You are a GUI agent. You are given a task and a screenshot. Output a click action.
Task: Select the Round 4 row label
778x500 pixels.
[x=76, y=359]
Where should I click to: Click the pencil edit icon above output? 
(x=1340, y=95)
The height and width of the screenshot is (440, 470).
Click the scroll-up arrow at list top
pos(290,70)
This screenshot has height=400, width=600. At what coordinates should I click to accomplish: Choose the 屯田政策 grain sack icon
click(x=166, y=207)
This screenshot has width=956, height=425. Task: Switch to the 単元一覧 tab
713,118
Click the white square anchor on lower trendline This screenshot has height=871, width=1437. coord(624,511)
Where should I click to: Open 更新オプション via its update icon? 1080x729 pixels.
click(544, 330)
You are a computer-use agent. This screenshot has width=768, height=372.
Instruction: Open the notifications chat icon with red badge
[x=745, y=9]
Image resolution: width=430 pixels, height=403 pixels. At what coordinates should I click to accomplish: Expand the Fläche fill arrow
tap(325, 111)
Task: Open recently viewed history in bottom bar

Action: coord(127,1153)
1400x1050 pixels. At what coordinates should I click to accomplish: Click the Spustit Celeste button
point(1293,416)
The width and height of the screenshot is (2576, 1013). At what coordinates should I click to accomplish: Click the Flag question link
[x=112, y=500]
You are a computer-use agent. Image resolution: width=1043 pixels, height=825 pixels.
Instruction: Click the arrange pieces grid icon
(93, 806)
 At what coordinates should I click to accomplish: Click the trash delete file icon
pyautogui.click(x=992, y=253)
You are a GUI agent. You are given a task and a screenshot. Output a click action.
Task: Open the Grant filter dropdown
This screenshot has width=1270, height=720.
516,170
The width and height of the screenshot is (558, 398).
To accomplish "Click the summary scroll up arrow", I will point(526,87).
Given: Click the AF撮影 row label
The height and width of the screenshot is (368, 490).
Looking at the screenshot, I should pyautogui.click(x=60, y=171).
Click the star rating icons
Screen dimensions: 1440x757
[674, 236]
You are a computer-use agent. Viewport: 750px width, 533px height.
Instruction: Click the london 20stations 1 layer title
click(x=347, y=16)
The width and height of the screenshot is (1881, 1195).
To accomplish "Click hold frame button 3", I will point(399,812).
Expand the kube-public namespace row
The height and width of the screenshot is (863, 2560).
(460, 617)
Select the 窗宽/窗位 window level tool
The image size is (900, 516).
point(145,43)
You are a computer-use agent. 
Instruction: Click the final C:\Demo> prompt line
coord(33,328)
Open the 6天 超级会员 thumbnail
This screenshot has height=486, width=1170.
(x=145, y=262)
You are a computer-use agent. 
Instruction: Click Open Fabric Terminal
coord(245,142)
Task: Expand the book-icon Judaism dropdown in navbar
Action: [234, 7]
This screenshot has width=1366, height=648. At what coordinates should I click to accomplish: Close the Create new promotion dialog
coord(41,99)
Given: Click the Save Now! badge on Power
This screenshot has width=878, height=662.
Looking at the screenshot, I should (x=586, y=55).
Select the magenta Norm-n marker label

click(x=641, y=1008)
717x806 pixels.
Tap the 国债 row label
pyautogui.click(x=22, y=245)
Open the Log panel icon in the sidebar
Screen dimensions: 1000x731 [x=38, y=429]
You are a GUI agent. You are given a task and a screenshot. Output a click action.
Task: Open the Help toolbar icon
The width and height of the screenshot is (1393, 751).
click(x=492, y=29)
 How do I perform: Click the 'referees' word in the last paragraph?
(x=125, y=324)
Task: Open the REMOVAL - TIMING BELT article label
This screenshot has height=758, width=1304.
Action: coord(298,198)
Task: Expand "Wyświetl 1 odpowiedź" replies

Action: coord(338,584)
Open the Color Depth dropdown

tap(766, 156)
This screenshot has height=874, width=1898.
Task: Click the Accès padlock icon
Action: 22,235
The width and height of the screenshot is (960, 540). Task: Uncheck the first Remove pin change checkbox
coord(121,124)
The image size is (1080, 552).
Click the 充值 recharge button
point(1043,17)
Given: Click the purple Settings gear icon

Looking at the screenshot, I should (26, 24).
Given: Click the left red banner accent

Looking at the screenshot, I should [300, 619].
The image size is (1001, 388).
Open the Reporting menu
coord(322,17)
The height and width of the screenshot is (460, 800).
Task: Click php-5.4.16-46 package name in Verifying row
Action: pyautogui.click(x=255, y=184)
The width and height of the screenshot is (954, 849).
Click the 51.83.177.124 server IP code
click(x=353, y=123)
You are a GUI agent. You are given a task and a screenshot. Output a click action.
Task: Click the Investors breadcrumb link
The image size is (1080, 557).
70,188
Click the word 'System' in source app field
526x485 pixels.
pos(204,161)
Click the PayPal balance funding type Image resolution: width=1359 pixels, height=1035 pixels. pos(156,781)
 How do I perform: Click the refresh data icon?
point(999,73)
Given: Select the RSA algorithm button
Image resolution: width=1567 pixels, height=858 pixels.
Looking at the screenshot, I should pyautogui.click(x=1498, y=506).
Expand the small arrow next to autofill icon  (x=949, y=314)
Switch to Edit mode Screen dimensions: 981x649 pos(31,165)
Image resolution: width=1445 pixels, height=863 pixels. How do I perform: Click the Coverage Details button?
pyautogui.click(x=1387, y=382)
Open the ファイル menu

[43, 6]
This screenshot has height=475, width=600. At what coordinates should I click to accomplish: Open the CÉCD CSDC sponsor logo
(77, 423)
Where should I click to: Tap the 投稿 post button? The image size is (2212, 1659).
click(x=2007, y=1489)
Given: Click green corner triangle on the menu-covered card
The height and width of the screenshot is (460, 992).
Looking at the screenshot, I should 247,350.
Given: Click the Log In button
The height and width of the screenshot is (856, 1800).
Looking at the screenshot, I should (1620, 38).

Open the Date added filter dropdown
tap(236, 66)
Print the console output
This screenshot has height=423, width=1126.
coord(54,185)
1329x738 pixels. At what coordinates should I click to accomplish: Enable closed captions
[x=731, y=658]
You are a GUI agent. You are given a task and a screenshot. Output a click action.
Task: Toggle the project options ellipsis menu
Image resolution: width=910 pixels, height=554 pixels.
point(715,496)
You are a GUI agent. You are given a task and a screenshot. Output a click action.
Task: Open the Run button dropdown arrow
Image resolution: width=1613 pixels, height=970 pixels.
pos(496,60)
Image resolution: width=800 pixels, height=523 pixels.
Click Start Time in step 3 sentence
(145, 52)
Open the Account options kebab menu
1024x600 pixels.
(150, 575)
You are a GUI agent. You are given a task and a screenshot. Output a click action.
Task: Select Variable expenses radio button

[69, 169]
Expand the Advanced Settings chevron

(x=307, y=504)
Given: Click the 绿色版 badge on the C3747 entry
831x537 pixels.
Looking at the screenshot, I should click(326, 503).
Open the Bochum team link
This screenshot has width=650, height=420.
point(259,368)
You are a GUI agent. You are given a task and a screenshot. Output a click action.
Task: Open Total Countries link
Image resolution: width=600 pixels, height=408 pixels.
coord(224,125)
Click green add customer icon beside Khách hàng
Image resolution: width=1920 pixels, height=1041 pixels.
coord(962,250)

● ● ● ●

■ Problem to work on
Going through the records above, count the lines that hold the string "green" and give only the total.

■ Exercise response
2